Terres de Méditerranée 2006

Terres de Méditerranée - Dupéré-Barrera

Terres de Méditerranée - Dupéré-Barrera

Emmanuelle Dupéré et Laurent Barrera, jeune couple passionné, sont en passe de devenir les négociants haute couture de la Provence. Ils possèdent un vignoble certifié bio de 5,5 hectares, auxquels s’ajoutent six hectares en achat de raisin. Choisissant avec exigence leurs approvisionnements, ils n’uniformisent en rien les vins lors de leur élevage, soigné et ambitieux. Au contraire, tous les vins sont très typés, chacun correspondant précisément au potentiel et au style de chaque cru.

C’est en ces termes plutôt élogieux que la Revue Française du Vin décrivait les vins de la maison Dupéré-Barrera dans son édition 2008. Le millésime 2004 a été encensé par certains critiques et le millésime 2005 s’était montré particulièrement charmeur, ensoleillé et d’un indéniable rapport qualité-prix.

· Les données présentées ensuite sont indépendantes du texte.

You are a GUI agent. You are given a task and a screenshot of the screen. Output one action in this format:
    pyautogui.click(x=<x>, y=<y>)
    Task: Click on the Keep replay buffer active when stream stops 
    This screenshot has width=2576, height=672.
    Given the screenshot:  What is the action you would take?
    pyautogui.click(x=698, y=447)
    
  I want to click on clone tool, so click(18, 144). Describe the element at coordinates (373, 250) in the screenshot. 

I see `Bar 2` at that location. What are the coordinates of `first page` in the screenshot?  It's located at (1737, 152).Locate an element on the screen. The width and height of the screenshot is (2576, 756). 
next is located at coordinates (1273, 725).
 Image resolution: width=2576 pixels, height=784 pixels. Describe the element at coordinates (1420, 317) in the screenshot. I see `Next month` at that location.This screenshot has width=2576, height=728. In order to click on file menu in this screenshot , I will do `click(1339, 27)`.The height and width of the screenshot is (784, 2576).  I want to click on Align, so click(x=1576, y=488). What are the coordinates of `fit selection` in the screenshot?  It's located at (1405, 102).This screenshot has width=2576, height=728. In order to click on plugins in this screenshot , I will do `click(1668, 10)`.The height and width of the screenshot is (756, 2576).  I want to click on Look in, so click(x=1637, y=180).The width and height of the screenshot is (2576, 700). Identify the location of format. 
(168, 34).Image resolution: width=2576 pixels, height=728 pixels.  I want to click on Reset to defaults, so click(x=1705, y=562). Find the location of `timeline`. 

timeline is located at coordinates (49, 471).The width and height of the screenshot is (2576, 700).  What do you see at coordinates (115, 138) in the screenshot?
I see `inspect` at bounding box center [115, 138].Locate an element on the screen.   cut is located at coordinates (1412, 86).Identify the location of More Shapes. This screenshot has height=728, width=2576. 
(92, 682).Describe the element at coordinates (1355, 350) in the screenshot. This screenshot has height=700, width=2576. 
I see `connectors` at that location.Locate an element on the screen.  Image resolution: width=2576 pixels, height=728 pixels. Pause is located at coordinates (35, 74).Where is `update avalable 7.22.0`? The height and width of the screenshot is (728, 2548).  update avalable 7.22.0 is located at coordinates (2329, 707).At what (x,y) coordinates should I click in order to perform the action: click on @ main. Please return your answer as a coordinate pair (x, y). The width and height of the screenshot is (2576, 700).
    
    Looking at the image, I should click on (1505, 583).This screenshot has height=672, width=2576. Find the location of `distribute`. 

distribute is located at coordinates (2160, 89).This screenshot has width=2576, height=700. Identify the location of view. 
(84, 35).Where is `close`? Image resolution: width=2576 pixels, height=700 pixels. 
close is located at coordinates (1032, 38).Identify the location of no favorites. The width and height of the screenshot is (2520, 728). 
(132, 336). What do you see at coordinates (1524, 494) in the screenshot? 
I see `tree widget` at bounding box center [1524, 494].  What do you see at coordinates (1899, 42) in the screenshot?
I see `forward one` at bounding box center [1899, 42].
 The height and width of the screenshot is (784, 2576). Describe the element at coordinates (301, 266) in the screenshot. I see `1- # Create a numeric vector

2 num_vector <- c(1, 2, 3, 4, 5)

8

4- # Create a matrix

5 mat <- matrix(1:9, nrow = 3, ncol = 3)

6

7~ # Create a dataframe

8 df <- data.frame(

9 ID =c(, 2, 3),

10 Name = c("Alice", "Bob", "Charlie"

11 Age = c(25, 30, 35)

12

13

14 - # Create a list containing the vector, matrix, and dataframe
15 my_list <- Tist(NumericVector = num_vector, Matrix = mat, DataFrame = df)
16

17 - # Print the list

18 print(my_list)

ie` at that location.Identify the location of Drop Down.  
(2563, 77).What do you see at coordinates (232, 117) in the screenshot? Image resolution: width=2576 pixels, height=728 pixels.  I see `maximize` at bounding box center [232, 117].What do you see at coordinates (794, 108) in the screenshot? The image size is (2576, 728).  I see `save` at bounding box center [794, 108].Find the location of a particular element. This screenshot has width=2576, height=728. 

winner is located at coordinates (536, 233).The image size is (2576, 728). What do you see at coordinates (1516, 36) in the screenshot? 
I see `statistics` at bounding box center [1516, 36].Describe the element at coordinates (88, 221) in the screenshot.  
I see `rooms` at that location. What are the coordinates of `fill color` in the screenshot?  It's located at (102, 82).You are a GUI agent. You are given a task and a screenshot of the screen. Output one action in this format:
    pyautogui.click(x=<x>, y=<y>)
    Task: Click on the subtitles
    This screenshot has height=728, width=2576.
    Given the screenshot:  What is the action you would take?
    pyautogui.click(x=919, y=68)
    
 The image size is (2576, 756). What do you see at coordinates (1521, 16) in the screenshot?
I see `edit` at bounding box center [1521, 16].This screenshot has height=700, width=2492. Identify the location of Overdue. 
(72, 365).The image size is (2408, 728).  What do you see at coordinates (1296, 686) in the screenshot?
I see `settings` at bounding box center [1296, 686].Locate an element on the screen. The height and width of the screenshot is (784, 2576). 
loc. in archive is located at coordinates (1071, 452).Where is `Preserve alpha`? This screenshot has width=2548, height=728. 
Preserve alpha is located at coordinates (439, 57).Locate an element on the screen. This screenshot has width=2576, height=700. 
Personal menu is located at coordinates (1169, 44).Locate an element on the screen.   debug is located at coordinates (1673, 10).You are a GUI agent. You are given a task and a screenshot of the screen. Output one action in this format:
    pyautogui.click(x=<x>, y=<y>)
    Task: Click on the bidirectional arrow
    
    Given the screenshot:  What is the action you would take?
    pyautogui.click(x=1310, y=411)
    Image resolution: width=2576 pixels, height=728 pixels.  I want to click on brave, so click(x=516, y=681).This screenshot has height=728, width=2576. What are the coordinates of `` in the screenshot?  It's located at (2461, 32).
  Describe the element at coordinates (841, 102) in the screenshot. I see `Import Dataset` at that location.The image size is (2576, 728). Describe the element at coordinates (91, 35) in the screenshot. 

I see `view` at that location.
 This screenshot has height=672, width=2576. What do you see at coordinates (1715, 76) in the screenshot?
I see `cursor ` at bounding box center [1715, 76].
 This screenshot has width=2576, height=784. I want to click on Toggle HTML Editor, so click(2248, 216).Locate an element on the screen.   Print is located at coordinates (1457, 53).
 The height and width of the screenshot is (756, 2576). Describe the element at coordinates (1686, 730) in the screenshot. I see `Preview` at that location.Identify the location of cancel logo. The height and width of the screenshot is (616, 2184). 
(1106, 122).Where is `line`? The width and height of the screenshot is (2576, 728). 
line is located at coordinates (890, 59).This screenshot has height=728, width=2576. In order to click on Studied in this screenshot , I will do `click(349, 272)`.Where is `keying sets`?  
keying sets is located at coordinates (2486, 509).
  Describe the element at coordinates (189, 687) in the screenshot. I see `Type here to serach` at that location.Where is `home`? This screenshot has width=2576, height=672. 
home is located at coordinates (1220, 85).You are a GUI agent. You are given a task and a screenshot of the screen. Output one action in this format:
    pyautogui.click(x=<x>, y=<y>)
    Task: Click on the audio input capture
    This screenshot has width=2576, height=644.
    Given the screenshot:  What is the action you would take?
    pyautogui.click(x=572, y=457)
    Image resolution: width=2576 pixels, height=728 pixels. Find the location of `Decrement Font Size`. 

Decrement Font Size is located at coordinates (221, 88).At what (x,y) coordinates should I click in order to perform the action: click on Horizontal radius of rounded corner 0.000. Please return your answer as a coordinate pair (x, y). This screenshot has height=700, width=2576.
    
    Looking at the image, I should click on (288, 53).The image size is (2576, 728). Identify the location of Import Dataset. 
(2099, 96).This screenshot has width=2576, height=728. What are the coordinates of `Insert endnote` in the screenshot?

Le « Terres de Méditerranée 2006″ est un assemblage de syrah, cabernet-sauvignon, grenache et carignan dont achetés en négoce puis vinifiés par le couple sous l’appellation « Vin de Pays d’Oc ».

À la dégustation, le vin m’a semblé un peu jeune, car très rugueux au sortir de la bouteille. Il m’a semblé taillé dans un gros bloc, mais s’est plus assoupli qu’une bouteille du même millésime bu au mois d’octobre dernier. Heureusement, le tout s’est assagi après quelques minutes. On y découvre un vin qui laisse paraître ses origines méridionales. Le vin est chaud, épicé et charnu, toutes des caractéristiques que l’on associe aux vins de Provence.

À boire quelque part entre maintenant et 2010. Ça tombe bien, le Terres de Méditerranée 2006 est un produit régulier à la SAQ et devrait être facile à trouver. Aussi dispnoible sous peu, le Terres de Méditerranée rosé, en importation privée chez Le Maître de Chai.